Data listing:
───
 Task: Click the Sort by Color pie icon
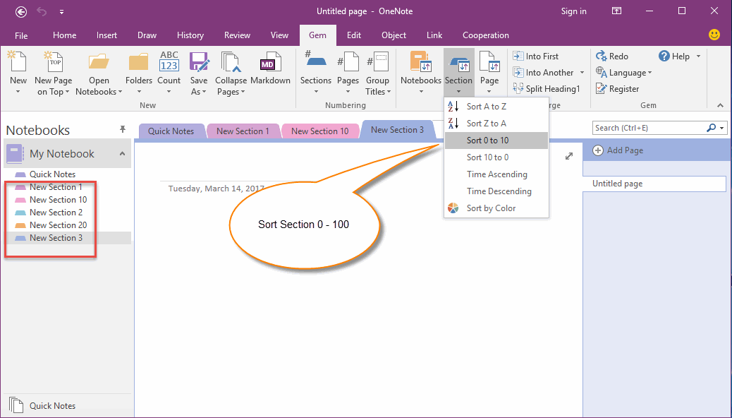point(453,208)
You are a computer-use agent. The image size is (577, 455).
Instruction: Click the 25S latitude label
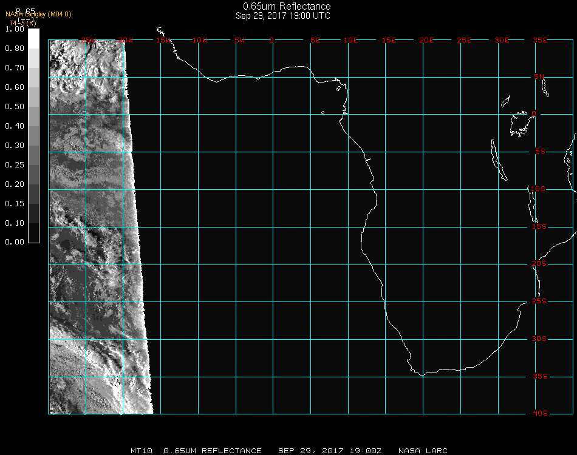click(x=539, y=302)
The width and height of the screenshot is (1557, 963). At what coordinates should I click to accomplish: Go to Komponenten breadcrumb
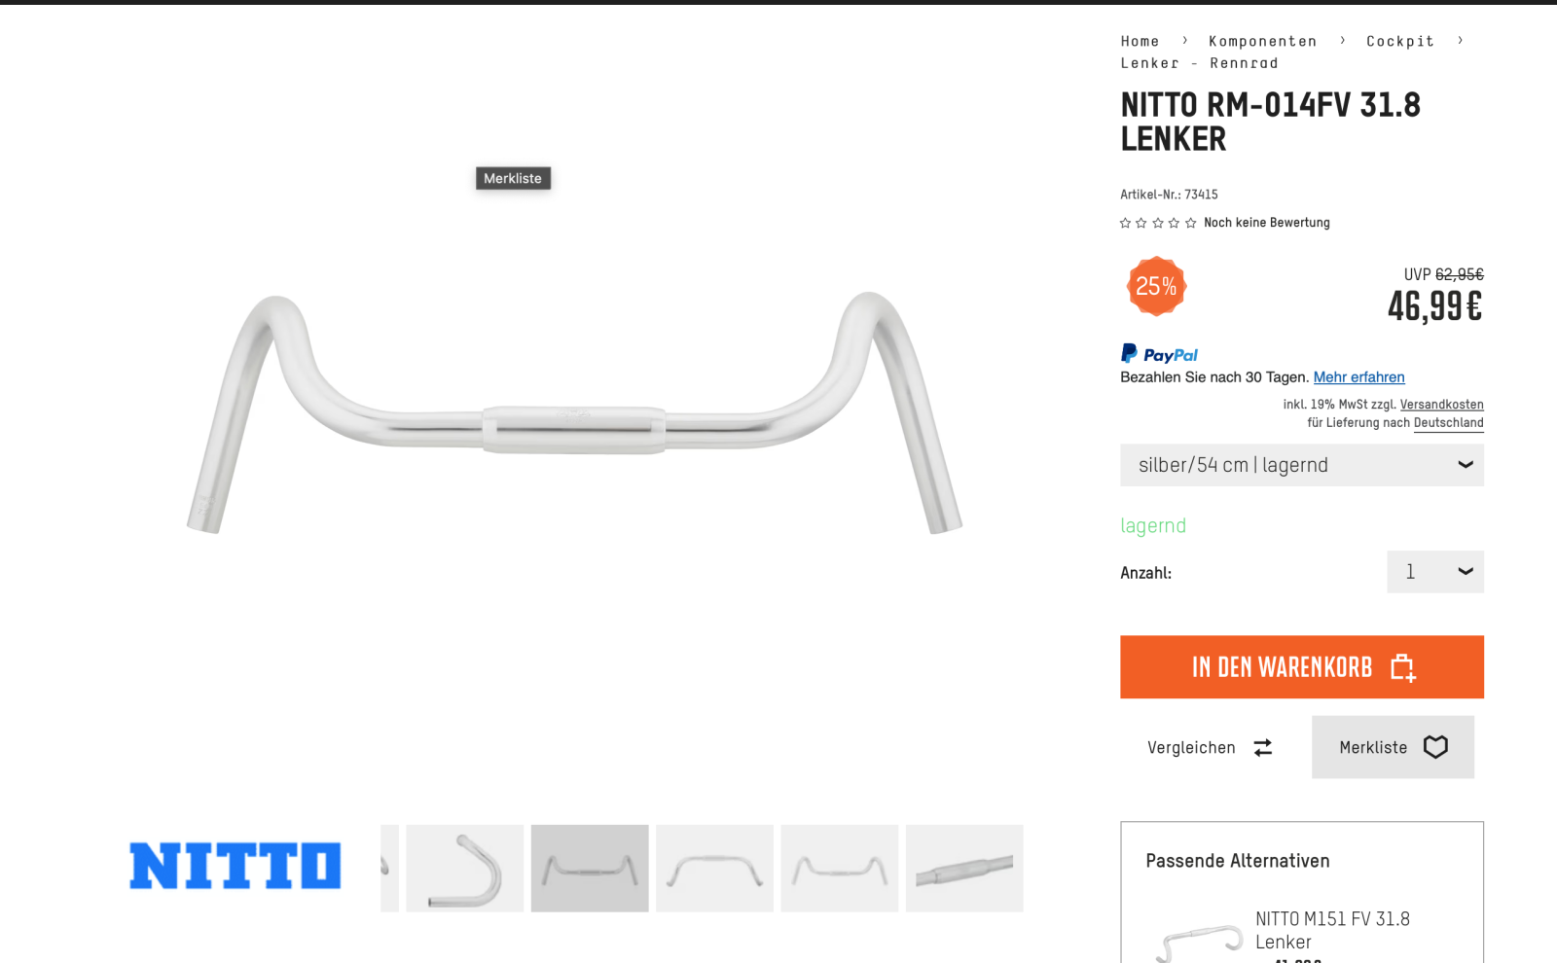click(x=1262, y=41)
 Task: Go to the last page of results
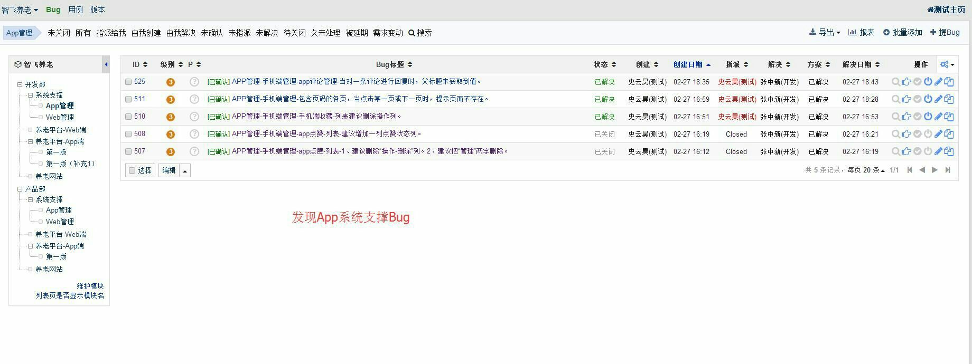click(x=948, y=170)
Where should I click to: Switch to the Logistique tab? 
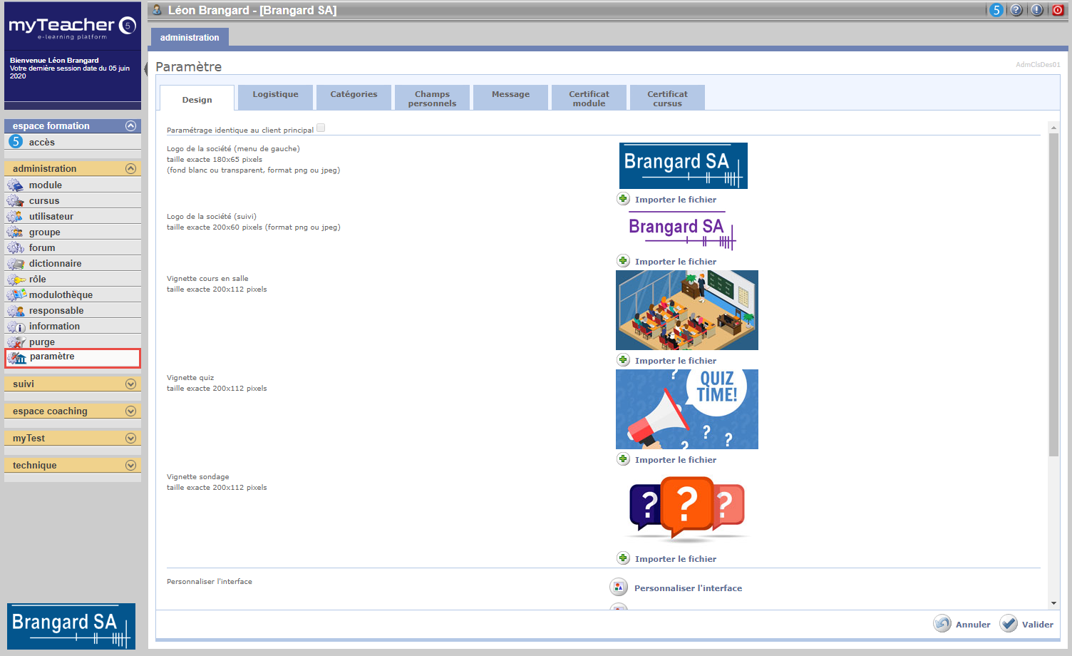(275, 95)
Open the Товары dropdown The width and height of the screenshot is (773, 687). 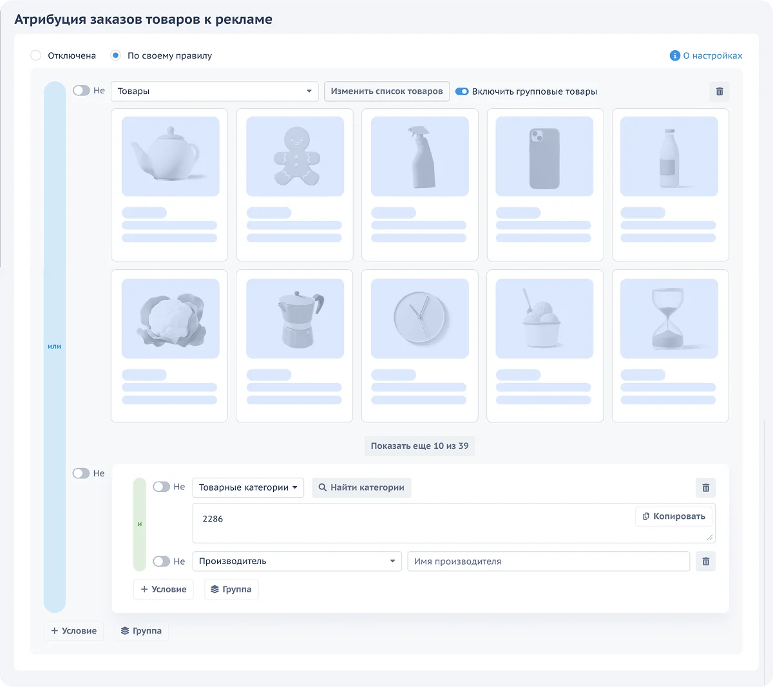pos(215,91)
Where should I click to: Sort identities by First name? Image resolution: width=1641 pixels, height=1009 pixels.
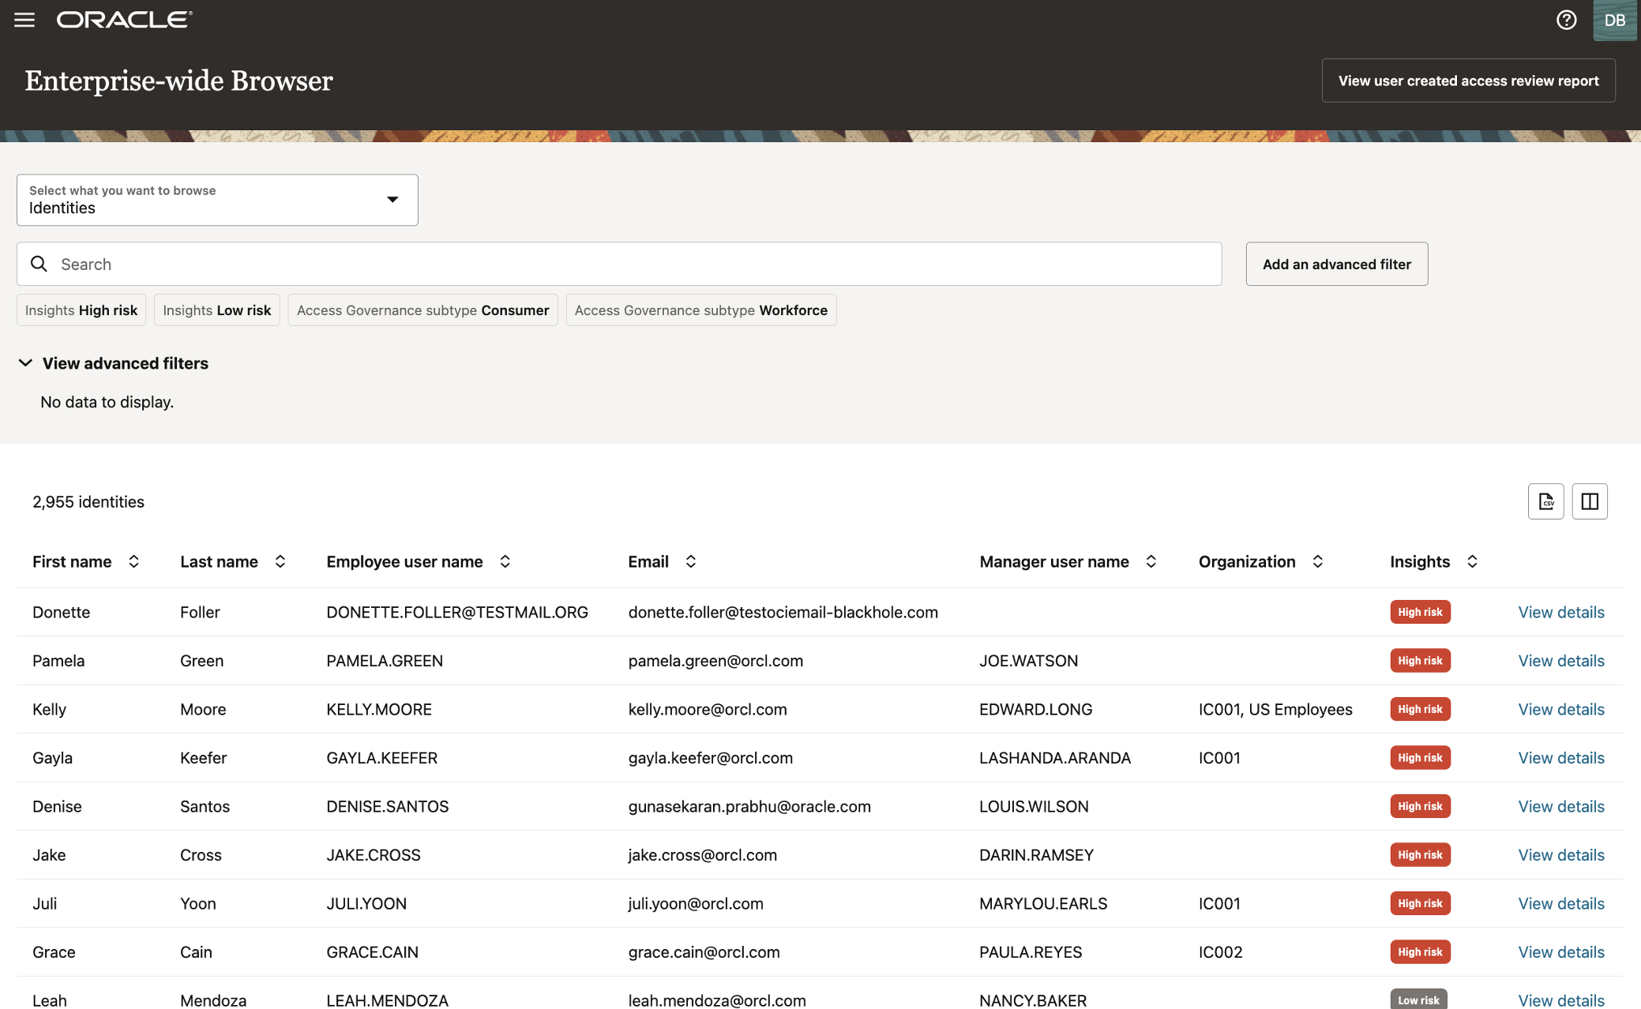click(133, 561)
───
Task to carry out | Rewrite everything from the line containing "Where should I click to: Sort" down to the end of the records, replacing "First name" with "Last name" and keeping all else unchanged. Leave the pictures out of your answer.

Task answer |
Where should I click to: Sort identities by Last name? Image resolution: width=1641 pixels, height=1009 pixels.
click(133, 561)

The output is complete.